_Task set:_
a – In the passage on prostate cancer and immune checkpoint therapy, what share of prostate cancers metastasize into the bone?
b – Using the passage on prostate cancer and immune checkpoint therapy, decide whether each statement agrees with it: (i) Neoantigens are another name for tumor-specific antigens. (ii) In gastric cancer, TMB-H tumors treated with ICI responded at a clearly higher rate than TMB-L tumors. (iii) A "cold" tumor is chiefly marked by an absence of T-cell infiltration. Answer yes or no for each, quoting the deciding words.
c – Extend the passage on prostate cancer and immune checkpoint therapy with one more paragraph, beginning after its last sentence.

Figure 1 Tumor immune phenotypes.

Prostate cancer is the second most common cancers among men, after melanoma (15, 16). After definitive therapy, high-risk prostate tumors may have a recurrence and metastatic rate of around 30% (17). Although androgen deprivation therapy (ADT) is a standard therapy for prostate cancer in advanced stages, the tumor would still progress eventually. Around 70%–80% of prostate cancer would metastasize into the bone, which worsens the prognosis for prostate cancer patients (16). The immunologic landscapes of prostate cancer allow limited infiltration of immune cells into the tumor microenvironment (TME). The dysfunction of the immune system prevents it from initiating an effective response against tumors (18). Consequently, prostate cancer has a poor rate of response to ICI therapy (19).

Radiotherapy increases the levels of immune checkpoints (PD-1, CTLA-4) locally in the tumor by enhancing the activation and infiltration of immune cells into the TME and the level of PD-L1 expression on the surface of tumor cells (20). Moreover, immune check inhibitors can restore the antitumor activity of T cells by binding PD-1, CTLA, and PD-L1 and lower the immune escape of tumor cells (21). Consequently, radiotherapy and immune checkpoint inhibitor therapy are mechanistically complementary, and their combination may provide favorable outcomes in “Cold” tumor treatments. To improve the therapeutic effect of immune checkpoint blockade in prostate cancer, in this paper, radiotherapy is suggested as a preferable option for combined immune checkpoint inhibitor therapy to achieve a better therapeutic effect in patients with prostate cancer.

Mechanisms of the “cold” tumor resisting ICI

The primary characteristic of a “cold” tumor is the absence of T-cell infiltration, which leads to low response rates of ICI therapy. Either defective T-cell priming or defective T-cell homing to the tumor bed is the reason for the failure of T-cell infiltration.

T-cell priming dysfunction

Lack of tumor antigens and defects in tumor antigen presentation machinery are two main reasons for defective T-cell priming.

Lack of tumor antigens is the most direct cause of T-cell priming disorders. There are two categories of targeted tumor antigens: non-mutated self-antigens and neoantigens (22). Self-antigens, such as tumor-associated antigens (TAAs) and cancer/testis antigens (CTAs), are overexpressed non-mutated proteins in tumor cells. Neoantigens, also called tumor-specific antigens (TSAs), are specific mutated proteins in tumor cells. The recognition of tumor neoantigens by the immune system might promote T-cell priming and infiltration to the tumor region, which may result in antitumor responses (23).

This leads to tumor mutation burden (TMB), the total amount of non-synonymous single-nucleotide mutations in a tumor, a potential predictor for the response of ICI therapy. It is generally believed that tumors with a higher TMB would carry a higher neoantigen load that could be recognized by the immune system, making greater T-cell infiltration (24). Multiomics network analysis has further proved that higher mutation or neoantigen burden was positively correlated with higher CTL infiltration in various solid tumors, whereas lower mutational or neoantigen burden might be correlated with the lack of CTL infiltration and the failure of ICI therapy (25). However, kidney cancer presents with low TMB incidence, which showed 40% of response rate to ICI therapy (26). In gastric cancer, no difference in response rate was observed between TMB-H (16.7%) and TMB-L (16.2%) tumors treated with ICI (27). This evidence suggests that there are many other factors determining ICI response or resistance.

_Study material:_
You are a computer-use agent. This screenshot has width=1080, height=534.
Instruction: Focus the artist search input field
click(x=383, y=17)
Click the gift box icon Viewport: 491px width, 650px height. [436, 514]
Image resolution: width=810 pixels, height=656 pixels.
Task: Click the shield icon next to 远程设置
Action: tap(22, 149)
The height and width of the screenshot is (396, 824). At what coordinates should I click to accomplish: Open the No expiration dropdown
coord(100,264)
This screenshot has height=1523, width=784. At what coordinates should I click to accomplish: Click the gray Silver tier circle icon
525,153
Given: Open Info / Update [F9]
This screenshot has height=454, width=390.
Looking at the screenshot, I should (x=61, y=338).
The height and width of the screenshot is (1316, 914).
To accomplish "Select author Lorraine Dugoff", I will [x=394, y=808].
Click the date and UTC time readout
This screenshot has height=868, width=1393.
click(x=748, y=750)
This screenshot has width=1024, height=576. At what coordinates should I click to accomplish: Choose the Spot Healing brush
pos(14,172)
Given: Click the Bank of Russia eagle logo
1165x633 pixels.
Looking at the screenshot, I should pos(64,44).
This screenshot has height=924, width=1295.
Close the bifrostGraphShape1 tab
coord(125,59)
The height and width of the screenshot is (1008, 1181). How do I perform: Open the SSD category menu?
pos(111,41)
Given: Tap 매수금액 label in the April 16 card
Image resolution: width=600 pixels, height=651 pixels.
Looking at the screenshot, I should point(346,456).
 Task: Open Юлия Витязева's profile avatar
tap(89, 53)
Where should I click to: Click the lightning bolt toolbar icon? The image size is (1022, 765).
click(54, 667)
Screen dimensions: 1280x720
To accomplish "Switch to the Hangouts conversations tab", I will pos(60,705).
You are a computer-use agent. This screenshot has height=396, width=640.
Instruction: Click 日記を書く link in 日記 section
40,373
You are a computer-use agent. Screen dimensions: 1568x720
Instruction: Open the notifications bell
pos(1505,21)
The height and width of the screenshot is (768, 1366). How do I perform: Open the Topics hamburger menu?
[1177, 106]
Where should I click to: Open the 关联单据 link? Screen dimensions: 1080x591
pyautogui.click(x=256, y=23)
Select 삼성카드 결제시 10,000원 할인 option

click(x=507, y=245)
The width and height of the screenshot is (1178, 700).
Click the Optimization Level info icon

_Expected responses:_
a – Around 70%–80%.

b –
(i) Yes: "Neoantigens, also called tumor-specific antigens (TSAs), are specific mutated proteins in tumor cells."
(ii) No: "no difference in response rate was observed between TMB-H (16.7%) and TMB-L (16.2%) tumors treated with ICI"
(iii) Yes: "The primary characteristic of a “cold” tumor is the absence of T-cell infiltration"

c –
Damage to the machinery responsible for processing and presenting tumor antigens is another important cause of T-cell priming or homing defects in the tumor bed (APM). Normally, antigen-presenting cells (APCs) could express the tumor neoantigen peptide–MHC class I complex on its surface after recognition. However, impairs in the APM pathway, like downregulation of MHC-I molecule expression, could lead to the failure in presenting antigen peptide-MHC class I complexes even though tumor-specific antigens were present. During antigen processing and presentation, transporters associated with antigen processing (TAP) transport cytosolic cleaved antigens to the endoplasmic reticulum to bind with MHC molecules. Therefore, the deletion of TAP could also cause antigen presentation process failure, which further affects the priming of T cells (28). Beta-2-microglobulin (B2M), the invariant chain of the MHC, is critical for the successful folding and transport of MHC-I to the cell surface (29). Knocking down the B2M gene in human carcinoma cell lines led to the absence of MHC-I molecules expressed on their surface and the failure of tumor-specific T-cell recognition and cytotoxicity (30). These findings suggest that defects in the APM pathway would interfere with T-cell priming and the effectiveness of ICI therapy despite the presence of tumor antigens.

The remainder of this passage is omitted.